SettingRangeDefaultWhen to set
Token limit0–81920 (off)Activate when your embedding model has a small token cap. See table below.
Languagesde / en / zh (multi-select)empty (auto-detect)Set explicitly for homogeneous corpora to narrow heuristic patterns.

Token-limit guide per embedding model

EmbedderToken limitRecommended tokenLimit setting
OpenAI text-embedding-3-small/large81910 (leave off)
Anthropic Voyage-3320000
Jina-embeddings-v381920
Cohere embed-multilingual-v3512400
BGE-base / BGE-large / E5-large512400
Sentence-Transformer all-MiniLM-L6-v2256200

Rule of thumb: leave at 0 for any modern embedder with > 2000 tokens. Activate to 80% of the model's hard limit for smaller embedders so chunks always fit even for CJK content (which is denser per character).

Use-case presets

WorkloadStrategyChunkSizeOverlapParent-Child
FAQ / Q&A knowledge baseauto (likely picks legacy)200–4000off
Markdown documentation / wikisauto (picks heading)51280on
PDF reports with page breaksauto (picks heuristic)800–1200100–150on
Long-form narrative (books, articles)auto (picks recursive)1000–2000150–200on
Code documentationlegacy800100optional
Mixed-language corpusauto, languages = empty51280on
Tabular reports / CSV-derivedlegacy4000off

Debugging in the UI

The KB editor's Chunking sidebar has a "Test with sample text" collapsible at the bottom:

  1. Paste a Markdown / plain-text snippet (max 64 KB).
  2. Click Run preview.
  3. The panel shows:
    • Selected strategy tier as a colored tag
    • Tiers that were rejected and why (e.g. "too many tiny chunks")
    • Document profile (heading counts, form-feeds, chapter markers, detected languages)
    • Size statistics over the full chunk set (avg / min / max / stddev)
    • Per-chunk cards with size in chars + approximate tokens, position range, the section breadcrumb (when set), and a content preview

This runs read-only against a goroutine-isolated splitter pass (5s timeout) — no DB writes, no embedding API calls. Use it to compare configurations against the same sample before triggering a re-upload.

API

Three endpoints can write the chunking config. The KB-config update endpoint is the one wired to the editor UI and uses camelCase with a documentSplitting envelope:

http
PUT /api/v1/initialization/config/:kbId
Authorization: Bearer <jwt>
Content-Type: application/json

{
  "documentSplitting": {
    "chunkSize": 512,
    "chunkOverlap": 80,
    "separators": ["\n\n", "\n", "。", "!", "?", ";", ";"],
    "strategy": "auto",
    "tokenLimit": 0,
    "languages": ["de", "en"],
    "enableParentChild": true,
    "parentChunkSize": 4096,
    "childChunkSize": 384
  }
}

The strategy, tokenLimit, and languages fields use pointer-based DTOs server-side: omitting them in the payload means "no change", sending an empty string / 0 / [] explicitly resets to default.

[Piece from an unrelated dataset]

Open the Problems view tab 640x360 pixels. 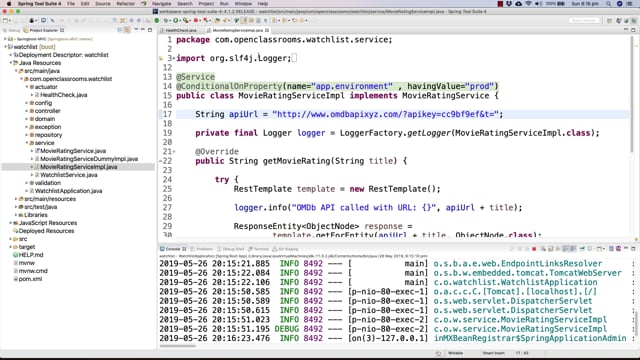pyautogui.click(x=202, y=249)
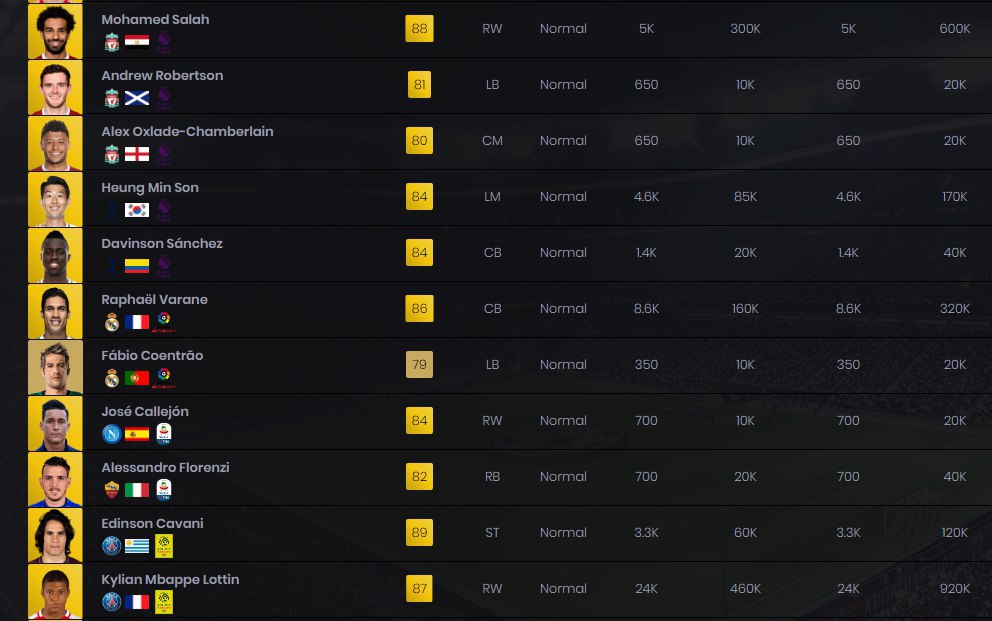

The KB CRUD endpoints (POST /api/v1/knowledge-bases, PUT /api/v1/knowledge-bases/:id) take the same fields but in snake_case under a chunking_config envelope: { "chunking_config": { "chunk_size": 512, "chunk_overlap": 80, "strategy": "auto", "token_limit": 0, "languages": ["de", "en"], ... } }.

The preview endpoint at POST /api/v1/chunker/preview uses the snake_case form too and additionally takes a text field for the sample to chunk.

Known trade-offs

  • Tier-1 heading-aware chunking prepends the section breadcrumb to the embedding input, costing ~5% more tokens per chunk in exchange for ~30–50% fewer chunks on structured documents (net token savings on storage and at query time).
  • Strategy switches do not auto-reindex existing documents. After changing a KB's strategy, re-upload affected files (or trigger re-indexing via the UI) to apply the new chunking.
  • OCR artifacts in PDFs (vertical layout text broken character- by-character into separate lines) cannot be fixed by any splitter — this is a parser-side limitation. The heuristic tier still keeps chunks aligned to page boundaries, which mitigates the worst cases.
  • The recursive strategy value exists in the API for completeness but is intentionally hidden from the UI: it is functionally near legacy and adding a fifth dropdown option dilutes the meaningful choice between automatic / Markdown / heuristic / legacy.